What is required — Could you transcribe every entry exactly, leaving nothing out?

Input data —
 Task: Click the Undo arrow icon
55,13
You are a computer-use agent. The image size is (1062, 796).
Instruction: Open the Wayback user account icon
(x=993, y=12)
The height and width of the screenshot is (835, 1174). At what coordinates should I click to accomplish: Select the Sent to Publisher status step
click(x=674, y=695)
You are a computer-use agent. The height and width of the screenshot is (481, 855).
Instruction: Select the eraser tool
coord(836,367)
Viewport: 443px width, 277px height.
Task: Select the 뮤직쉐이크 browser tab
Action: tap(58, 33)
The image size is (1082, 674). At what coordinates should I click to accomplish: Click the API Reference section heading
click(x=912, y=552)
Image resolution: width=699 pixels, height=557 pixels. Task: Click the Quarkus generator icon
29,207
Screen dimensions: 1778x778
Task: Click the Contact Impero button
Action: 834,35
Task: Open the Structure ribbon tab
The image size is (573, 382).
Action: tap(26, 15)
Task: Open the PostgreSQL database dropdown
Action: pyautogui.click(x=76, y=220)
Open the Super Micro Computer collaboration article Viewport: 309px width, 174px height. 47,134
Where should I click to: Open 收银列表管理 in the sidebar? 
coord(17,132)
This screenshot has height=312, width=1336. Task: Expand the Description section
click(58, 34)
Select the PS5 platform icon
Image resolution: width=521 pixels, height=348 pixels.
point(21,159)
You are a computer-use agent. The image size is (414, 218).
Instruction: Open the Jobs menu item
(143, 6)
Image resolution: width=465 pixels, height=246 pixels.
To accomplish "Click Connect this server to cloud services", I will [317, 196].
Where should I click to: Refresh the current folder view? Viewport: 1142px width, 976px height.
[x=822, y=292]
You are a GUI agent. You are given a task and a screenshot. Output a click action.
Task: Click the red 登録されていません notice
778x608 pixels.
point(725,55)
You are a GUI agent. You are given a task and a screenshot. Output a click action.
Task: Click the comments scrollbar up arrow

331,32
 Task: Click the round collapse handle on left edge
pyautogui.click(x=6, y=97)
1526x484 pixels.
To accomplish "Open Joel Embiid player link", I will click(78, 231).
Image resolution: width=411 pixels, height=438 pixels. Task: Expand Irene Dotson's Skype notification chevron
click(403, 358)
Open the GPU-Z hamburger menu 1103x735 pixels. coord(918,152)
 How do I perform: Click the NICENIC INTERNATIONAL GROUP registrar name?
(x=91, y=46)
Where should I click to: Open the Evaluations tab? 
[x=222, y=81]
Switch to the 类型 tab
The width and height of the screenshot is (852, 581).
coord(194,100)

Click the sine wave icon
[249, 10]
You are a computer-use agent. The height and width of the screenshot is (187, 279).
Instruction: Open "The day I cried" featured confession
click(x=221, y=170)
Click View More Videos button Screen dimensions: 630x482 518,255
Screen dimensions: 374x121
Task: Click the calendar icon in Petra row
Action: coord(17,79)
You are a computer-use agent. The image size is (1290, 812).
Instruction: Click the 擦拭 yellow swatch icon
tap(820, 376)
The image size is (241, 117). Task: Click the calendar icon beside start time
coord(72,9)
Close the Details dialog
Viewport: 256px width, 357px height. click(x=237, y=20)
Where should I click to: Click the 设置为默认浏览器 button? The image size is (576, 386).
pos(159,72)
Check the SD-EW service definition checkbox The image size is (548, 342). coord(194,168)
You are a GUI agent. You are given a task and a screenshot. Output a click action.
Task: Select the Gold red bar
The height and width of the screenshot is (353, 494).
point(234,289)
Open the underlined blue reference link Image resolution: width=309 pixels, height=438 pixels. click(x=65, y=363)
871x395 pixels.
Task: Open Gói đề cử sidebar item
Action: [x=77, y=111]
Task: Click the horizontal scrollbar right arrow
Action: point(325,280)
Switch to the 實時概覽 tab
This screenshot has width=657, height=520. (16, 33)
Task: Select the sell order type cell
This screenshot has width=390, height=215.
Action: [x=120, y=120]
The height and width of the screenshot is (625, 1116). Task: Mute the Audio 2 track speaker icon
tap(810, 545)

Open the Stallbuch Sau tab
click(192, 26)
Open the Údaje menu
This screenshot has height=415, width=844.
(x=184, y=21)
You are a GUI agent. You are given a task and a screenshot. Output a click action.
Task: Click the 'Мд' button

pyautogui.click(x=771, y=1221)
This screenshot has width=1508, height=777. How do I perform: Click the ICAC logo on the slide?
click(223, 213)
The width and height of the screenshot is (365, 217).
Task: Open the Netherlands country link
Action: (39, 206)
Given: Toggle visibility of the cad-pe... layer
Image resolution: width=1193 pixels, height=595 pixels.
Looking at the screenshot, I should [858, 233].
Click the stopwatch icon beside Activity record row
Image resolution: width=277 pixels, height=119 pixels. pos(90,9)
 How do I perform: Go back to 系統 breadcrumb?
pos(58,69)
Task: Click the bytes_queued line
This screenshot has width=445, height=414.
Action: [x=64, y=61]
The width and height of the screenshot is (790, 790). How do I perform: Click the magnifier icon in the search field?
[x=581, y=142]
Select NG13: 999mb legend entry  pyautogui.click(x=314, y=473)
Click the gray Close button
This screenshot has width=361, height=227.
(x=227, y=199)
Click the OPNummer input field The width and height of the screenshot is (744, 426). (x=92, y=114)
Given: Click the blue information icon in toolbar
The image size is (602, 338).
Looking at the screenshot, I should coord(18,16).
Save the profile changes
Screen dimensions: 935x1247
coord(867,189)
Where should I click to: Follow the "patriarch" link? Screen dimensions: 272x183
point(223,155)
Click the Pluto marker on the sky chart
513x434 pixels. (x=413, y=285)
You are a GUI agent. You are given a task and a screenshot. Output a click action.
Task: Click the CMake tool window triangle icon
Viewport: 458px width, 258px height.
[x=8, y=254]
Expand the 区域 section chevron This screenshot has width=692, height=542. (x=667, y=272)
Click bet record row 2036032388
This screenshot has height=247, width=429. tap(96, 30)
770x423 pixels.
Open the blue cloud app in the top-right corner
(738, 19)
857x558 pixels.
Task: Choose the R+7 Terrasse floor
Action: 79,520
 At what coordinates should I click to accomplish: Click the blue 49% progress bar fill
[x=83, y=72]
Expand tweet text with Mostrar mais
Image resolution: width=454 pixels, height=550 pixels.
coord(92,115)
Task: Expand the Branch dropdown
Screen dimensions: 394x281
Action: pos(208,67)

Response box —
 Task: Click the Undo arrow icon
55,13
You are a computer-use agent. The image size is (1062, 796).
Instruction: Open the Wayback user account icon
(x=993, y=12)
The height and width of the screenshot is (835, 1174). At what coordinates should I click to accomplish: Select the Sent to Publisher status step
click(x=674, y=695)
You are a computer-use agent. The height and width of the screenshot is (481, 855).
Instruction: Select the eraser tool
coord(836,367)
Viewport: 443px width, 277px height.
Task: Select the 뮤직쉐이크 browser tab
Action: tap(58, 33)
The image size is (1082, 674). At what coordinates should I click to accomplish: Click the API Reference section heading
click(x=912, y=552)
Image resolution: width=699 pixels, height=557 pixels. Task: Click the Quarkus generator icon
29,207
Screen dimensions: 1778x778
Task: Click the Contact Impero button
Action: 834,35
Task: Open the Structure ribbon tab
The image size is (573, 382).
Action: tap(26, 15)
Task: Open the PostgreSQL database dropdown
Action: pyautogui.click(x=76, y=220)
Open the Super Micro Computer collaboration article Viewport: 309px width, 174px height. 47,134
Where should I click to: Open 收银列表管理 in the sidebar? 
coord(17,132)
This screenshot has height=312, width=1336. Task: Expand the Description section
click(58, 34)
Select the PS5 platform icon
Image resolution: width=521 pixels, height=348 pixels.
point(21,159)
You are a computer-use agent. The image size is (414, 218).
Instruction: Open the Jobs menu item
(143, 6)
Image resolution: width=465 pixels, height=246 pixels.
To accomplish "Click Connect this server to cloud services", I will [317, 196].
Where should I click to: Refresh the current folder view? Viewport: 1142px width, 976px height.
[x=822, y=292]
You are a GUI agent. You are given a task and a screenshot. Output a click action.
Task: Click the red 登録されていません notice
778x608 pixels.
point(725,55)
You are a GUI agent. You are given a task and a screenshot. Output a click action.
Task: Click the comments scrollbar up arrow

331,32
 Task: Click the round collapse handle on left edge
pyautogui.click(x=6, y=97)
1526x484 pixels.
To accomplish "Open Joel Embiid player link", I will click(78, 231).
Image resolution: width=411 pixels, height=438 pixels. Task: Expand Irene Dotson's Skype notification chevron
click(403, 358)
Open the GPU-Z hamburger menu 1103x735 pixels. coord(918,152)
 How do I perform: Click the NICENIC INTERNATIONAL GROUP registrar name?
(x=91, y=46)
Where should I click to: Open the Evaluations tab? 
[x=222, y=81]
Switch to the 类型 tab
The width and height of the screenshot is (852, 581).
coord(194,100)

Click the sine wave icon
[249, 10]
You are a computer-use agent. The height and width of the screenshot is (187, 279).
Instruction: Open "The day I cried" featured confession
click(x=221, y=170)
Click View More Videos button Screen dimensions: 630x482 518,255
Screen dimensions: 374x121
Task: Click the calendar icon in Petra row
Action: coord(17,79)
You are a computer-use agent. The image size is (1290, 812).
Instruction: Click the 擦拭 yellow swatch icon
tap(820, 376)
The image size is (241, 117). Task: Click the calendar icon beside start time
coord(72,9)
Close the Details dialog
Viewport: 256px width, 357px height. click(x=237, y=20)
Where should I click to: Click the 设置为默认浏览器 button? The image size is (576, 386).
pos(159,72)
Check the SD-EW service definition checkbox The image size is (548, 342). coord(194,168)
You are a GUI agent. You are given a task and a screenshot. Output a click action.
Task: Select the Gold red bar
The height and width of the screenshot is (353, 494).
point(234,289)
Open the underlined blue reference link Image resolution: width=309 pixels, height=438 pixels. click(x=65, y=363)
871x395 pixels.
Task: Open Gói đề cử sidebar item
Action: [x=77, y=111]
Task: Click the horizontal scrollbar right arrow
Action: point(325,280)
Switch to the 實時概覽 tab
This screenshot has width=657, height=520. (16, 33)
Task: Select the sell order type cell
This screenshot has width=390, height=215.
Action: [x=120, y=120]
The height and width of the screenshot is (625, 1116). Task: Mute the Audio 2 track speaker icon
tap(810, 545)

Open the Stallbuch Sau tab
click(192, 26)
Open the Údaje menu
This screenshot has height=415, width=844.
(x=184, y=21)
You are a GUI agent. You are given a task and a screenshot. Output a click action.
Task: Click the 'Мд' button

pyautogui.click(x=771, y=1221)
This screenshot has width=1508, height=777. How do I perform: Click the ICAC logo on the slide?
click(223, 213)
The width and height of the screenshot is (365, 217).
Task: Open the Netherlands country link
Action: (39, 206)
Given: Toggle visibility of the cad-pe... layer
Image resolution: width=1193 pixels, height=595 pixels.
Looking at the screenshot, I should [858, 233].
Click the stopwatch icon beside Activity record row
Image resolution: width=277 pixels, height=119 pixels. pos(90,9)
 How do I perform: Go back to 系統 breadcrumb?
pos(58,69)
Task: Click the bytes_queued line
This screenshot has width=445, height=414.
Action: [x=64, y=61]
The width and height of the screenshot is (790, 790). How do I perform: Click the magnifier icon in the search field?
[x=581, y=142]
Select NG13: 999mb legend entry  pyautogui.click(x=314, y=473)
Click the gray Close button
This screenshot has width=361, height=227.
(x=227, y=199)
Click the OPNummer input field The width and height of the screenshot is (744, 426). (x=92, y=114)
Given: Click the blue information icon in toolbar
The image size is (602, 338).
Looking at the screenshot, I should coord(18,16).
Save the profile changes
Screen dimensions: 935x1247
coord(867,189)
Where should I click to: Follow the "patriarch" link? Screen dimensions: 272x183
point(223,155)
Click the Pluto marker on the sky chart
513x434 pixels. (x=413, y=285)
You are a GUI agent. You are given a task and a screenshot. Output a click action.
Task: Click the CMake tool window triangle icon
Viewport: 458px width, 258px height.
[x=8, y=254]
Expand the 区域 section chevron This screenshot has width=692, height=542. (x=667, y=272)
Click bet record row 2036032388
This screenshot has height=247, width=429. tap(96, 30)
770x423 pixels.
Open the blue cloud app in the top-right corner
(738, 19)
857x558 pixels.
Task: Choose the R+7 Terrasse floor
Action: 79,520
 At what coordinates should I click to accomplish: Click the blue 49% progress bar fill
[x=83, y=72]
Expand tweet text with Mostrar mais
Image resolution: width=454 pixels, height=550 pixels.
coord(92,115)
Task: Expand the Branch dropdown
Screen dimensions: 394x281
Action: pos(208,67)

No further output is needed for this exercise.